Zhao Pengfei, Wang Shaochun, Zhou Yingjie, Zheng Huailiang, Zhao Gang
Luoyang Orthopedic-Traumatological Hospital, Luoyang, Henan 471002, P.R. China.
Exp Ther Med. 2017 Mar;13(3):1127-1132. doi: 10.3892/etm.2017.4052. Epub 2017 Jan 17.
The aims of the present study were to examine the expression of transforming growth factor (TGF)-β1 and microRNA (miR)-185 in the bone tissue, blood and cerebrospinal fluid of patients with spinal cord injuries and to evaluate the regulation of spinal cord injuries by miR-185. A total of 44 patients with spinal cord injuries induced by thoracolumbar spine compression fractures, who were hospitalized at Luoyang Orthopedic-Traumatological Hospital between June 2012 and February 2015 were enrolled in the present study. Among the patients enrolled, 18 underwent surgery between 1 and 7 days following fracture, and 26 patients underwent surgery between 8 and 14 days following fracture. Bone tissue, peripheral blood and cerebrospinal fluid were subsequently harvested from patients for analysis. Reverse transcription-quantitative polymerase chain reaction was performed to determine the expression of miR-185 and TGF-β1 mRNA. Western blotting was performed to evaluate TGF-β1 protein expression in bone tissue and ELISA was employed to quantify TGF-β1 protein expression in the blood and cerebrospinal fluid. TGF-β1 mRNA and protein levels in bone tissue, blood and cerebrospinal fluid from patients who underwent surgery 8-14 days post-fracture were significantly higher than those who underwent surgery 1-7 days post-fracture (P<0.05). By contrast, miR-185 levels were significantly lower in bone tissue, blood and cerebrospinal fluid from patients who underwent surgery 8-14 days post-fracture compared with those who underwent surgery 1-7 days post-fracture (P<0.05). The results of the present study desmonstrate that the upregulation of TGF-β1 in the bone tissue, blood and cerebrospinal fluid of patients with spinal cord injuries induced by thoracolumbar spine compression fractures is correlated with the downregulation of miR-185. Furthermore, miR-185 may target TGF-β1, affecting its transcription and translation, indicating that it serves an important role in spinal cord injuries induced by thoracolumbar spine compression fractures.

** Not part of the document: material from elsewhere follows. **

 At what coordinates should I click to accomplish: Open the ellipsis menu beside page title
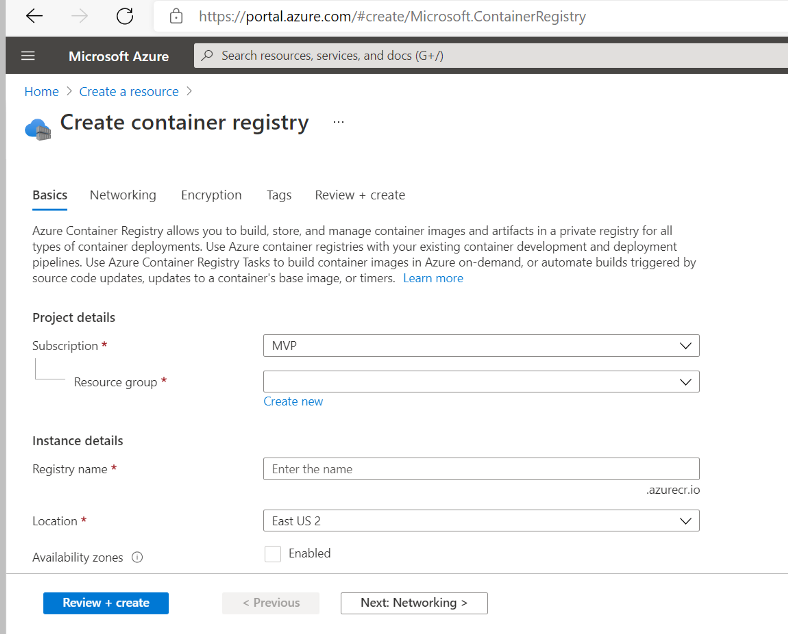click(x=339, y=122)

本研究的目的是检测脊髓损伤患者骨组织、血液和脑脊液中转化生长因子(TGF)-β1和微小RNA(miR)-185的表达,并评估miR-185对脊髓损伤的调控作用。本研究纳入了2012年6月至2015年2月期间在洛阳正骨医院住院的44例因胸腰椎压缩性骨折导致脊髓损伤的患者。在纳入的患者中,18例在骨折后1至7天接受手术,26例在骨折后8至14天接受手术。随后采集患者的骨组织、外周血和脑脊液进行分析。采用逆转录-定量聚合酶链反应检测miR-185和TGF-β1 mRNA的表达。采用蛋白质印迹法评估骨组织中TGF-β1蛋白的表达,采用酶联免疫吸附测定法量化血液和脑脊液中TGF-β1蛋白的表达。骨折后8至14天接受手术的患者骨组织、血液和脑脊液中TGF-β1 mRNA和蛋白水平显著高于骨折后1至7天接受手术的患者(P<0.05)。相比之下,骨折后8至14天接受手术的患者骨组织、血液和脑脊液中miR-185水平显著低于骨折后1至7天接受手术的患者(P<0.05)。本研究结果表明,胸腰椎压缩性骨折所致脊髓损伤患者骨组织、血液和脑脊液中TGF-β1的上调与miR-185的下调相关。此外,miR-185可能靶向TGF-β1,影响其转录和翻译,表明其在胸腰椎压缩性骨折所致脊髓损伤中起重要作用。